### EXERCISE
In the records below, some lines contain the word "computer". Copy each of them.

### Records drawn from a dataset
⟨
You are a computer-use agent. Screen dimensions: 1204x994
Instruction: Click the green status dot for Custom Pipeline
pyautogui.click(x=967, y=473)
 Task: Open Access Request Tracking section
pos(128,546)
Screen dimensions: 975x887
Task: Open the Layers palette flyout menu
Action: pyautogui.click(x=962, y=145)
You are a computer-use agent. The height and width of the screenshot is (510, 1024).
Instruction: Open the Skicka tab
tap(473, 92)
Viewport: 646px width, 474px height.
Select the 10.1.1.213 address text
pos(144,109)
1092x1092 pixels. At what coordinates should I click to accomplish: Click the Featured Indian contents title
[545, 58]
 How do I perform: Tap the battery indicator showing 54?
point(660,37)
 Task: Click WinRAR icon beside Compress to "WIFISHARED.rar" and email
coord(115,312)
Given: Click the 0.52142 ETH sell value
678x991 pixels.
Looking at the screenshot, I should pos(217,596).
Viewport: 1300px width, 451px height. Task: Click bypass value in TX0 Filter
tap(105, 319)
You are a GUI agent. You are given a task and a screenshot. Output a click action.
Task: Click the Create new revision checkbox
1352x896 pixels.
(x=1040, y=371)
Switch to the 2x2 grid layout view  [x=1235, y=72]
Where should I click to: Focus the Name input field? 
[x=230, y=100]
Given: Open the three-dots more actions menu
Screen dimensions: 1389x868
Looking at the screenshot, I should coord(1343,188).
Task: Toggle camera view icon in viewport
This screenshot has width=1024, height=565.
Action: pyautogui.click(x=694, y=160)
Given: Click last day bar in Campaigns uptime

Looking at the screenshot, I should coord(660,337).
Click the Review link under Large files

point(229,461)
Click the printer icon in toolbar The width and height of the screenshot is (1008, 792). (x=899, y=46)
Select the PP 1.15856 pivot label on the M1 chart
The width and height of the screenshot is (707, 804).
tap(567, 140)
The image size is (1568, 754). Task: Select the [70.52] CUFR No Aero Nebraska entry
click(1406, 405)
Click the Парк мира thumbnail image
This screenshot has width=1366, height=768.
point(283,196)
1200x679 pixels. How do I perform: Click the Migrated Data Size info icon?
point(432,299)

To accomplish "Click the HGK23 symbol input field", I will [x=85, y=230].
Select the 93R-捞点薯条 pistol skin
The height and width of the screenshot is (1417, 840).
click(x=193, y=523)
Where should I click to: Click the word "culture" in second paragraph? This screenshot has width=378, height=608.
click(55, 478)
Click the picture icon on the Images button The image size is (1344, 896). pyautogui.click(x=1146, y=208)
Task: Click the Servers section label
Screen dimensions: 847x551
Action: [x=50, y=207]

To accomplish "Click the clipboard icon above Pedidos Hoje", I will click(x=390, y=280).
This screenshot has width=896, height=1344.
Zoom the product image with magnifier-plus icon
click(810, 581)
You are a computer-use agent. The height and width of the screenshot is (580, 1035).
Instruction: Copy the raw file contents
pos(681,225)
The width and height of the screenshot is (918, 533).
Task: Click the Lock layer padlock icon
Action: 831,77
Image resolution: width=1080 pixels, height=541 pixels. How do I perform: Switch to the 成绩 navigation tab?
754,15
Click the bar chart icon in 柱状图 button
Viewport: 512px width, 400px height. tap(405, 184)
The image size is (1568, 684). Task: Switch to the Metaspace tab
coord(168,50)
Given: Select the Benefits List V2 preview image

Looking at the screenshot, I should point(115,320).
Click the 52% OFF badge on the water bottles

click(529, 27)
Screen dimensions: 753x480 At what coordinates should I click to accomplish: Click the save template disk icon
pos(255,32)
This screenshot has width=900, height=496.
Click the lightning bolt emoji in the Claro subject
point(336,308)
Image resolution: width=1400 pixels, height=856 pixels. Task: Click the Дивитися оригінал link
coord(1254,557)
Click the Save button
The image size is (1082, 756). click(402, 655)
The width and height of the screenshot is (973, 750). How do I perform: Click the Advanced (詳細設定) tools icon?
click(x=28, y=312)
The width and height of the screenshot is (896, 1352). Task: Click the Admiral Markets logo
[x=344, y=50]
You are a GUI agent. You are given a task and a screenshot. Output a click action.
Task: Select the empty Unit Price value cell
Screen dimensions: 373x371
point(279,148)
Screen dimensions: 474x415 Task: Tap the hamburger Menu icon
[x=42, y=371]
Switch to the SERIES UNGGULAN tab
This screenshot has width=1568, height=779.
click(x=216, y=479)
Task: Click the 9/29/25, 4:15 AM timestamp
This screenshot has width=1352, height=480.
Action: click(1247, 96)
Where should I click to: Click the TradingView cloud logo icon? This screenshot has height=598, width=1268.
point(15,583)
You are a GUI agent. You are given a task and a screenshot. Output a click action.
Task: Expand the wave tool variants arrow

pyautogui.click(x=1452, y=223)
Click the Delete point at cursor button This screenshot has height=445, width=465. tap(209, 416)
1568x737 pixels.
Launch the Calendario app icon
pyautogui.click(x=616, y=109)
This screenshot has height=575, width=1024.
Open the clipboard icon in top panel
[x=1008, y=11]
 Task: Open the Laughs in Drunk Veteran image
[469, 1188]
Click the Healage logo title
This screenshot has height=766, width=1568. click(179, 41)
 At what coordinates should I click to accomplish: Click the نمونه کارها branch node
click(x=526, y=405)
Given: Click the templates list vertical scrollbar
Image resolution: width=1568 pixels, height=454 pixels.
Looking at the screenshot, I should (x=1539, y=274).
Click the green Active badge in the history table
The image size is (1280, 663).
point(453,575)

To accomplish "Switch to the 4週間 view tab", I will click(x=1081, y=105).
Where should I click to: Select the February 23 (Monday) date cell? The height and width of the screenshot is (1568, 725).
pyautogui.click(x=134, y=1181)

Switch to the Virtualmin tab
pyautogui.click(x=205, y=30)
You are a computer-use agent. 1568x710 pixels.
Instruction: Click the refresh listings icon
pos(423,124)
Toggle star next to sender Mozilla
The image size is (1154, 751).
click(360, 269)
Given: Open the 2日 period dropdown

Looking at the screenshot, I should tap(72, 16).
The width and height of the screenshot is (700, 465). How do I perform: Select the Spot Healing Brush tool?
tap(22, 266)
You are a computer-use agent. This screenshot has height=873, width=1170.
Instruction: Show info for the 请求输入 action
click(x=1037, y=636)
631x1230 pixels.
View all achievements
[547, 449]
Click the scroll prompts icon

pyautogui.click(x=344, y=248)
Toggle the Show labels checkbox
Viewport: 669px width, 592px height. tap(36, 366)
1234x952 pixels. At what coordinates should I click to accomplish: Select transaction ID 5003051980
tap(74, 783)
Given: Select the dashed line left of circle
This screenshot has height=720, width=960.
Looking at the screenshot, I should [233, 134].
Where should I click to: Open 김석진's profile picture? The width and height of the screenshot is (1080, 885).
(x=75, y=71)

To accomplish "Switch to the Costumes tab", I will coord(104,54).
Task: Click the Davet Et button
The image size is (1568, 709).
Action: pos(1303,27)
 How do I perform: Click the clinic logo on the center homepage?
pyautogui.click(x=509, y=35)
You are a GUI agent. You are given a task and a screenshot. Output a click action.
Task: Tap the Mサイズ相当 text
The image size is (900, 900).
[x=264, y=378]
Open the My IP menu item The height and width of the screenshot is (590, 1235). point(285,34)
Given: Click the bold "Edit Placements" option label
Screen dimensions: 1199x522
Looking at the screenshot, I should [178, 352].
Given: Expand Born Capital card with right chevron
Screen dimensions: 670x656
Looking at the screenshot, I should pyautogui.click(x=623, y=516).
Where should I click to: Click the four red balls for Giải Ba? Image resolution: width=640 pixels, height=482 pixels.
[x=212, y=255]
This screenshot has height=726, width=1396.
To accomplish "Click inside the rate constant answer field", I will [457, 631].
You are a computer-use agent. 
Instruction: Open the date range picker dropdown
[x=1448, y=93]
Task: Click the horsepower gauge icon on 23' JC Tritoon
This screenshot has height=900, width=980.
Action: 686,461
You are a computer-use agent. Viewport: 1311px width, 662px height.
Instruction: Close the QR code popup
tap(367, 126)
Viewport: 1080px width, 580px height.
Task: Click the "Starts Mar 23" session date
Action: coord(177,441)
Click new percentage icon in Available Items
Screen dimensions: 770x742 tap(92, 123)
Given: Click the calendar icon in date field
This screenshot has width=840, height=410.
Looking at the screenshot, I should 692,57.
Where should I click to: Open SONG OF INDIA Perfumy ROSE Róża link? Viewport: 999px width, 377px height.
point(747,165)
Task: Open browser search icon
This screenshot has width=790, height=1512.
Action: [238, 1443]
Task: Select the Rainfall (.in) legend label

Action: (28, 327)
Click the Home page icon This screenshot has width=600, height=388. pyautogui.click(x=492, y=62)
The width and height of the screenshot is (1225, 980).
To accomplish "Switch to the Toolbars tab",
⟩
### RESPONSE AREA
You are a computer-use agent. Screen dimensions: 1204x994
You are a computer-use agent. The height and width of the screenshot is (510, 1024).
You are a computer-use agent. The height and width of the screenshot is (580, 1035).
You are a computer-use agent. 1568x710 pixels.
You are a computer-use agent. This screenshot has height=873, width=1170.
You are a computer-use agent. 
You are a computer-use agent. Viewport: 1311px width, 662px height.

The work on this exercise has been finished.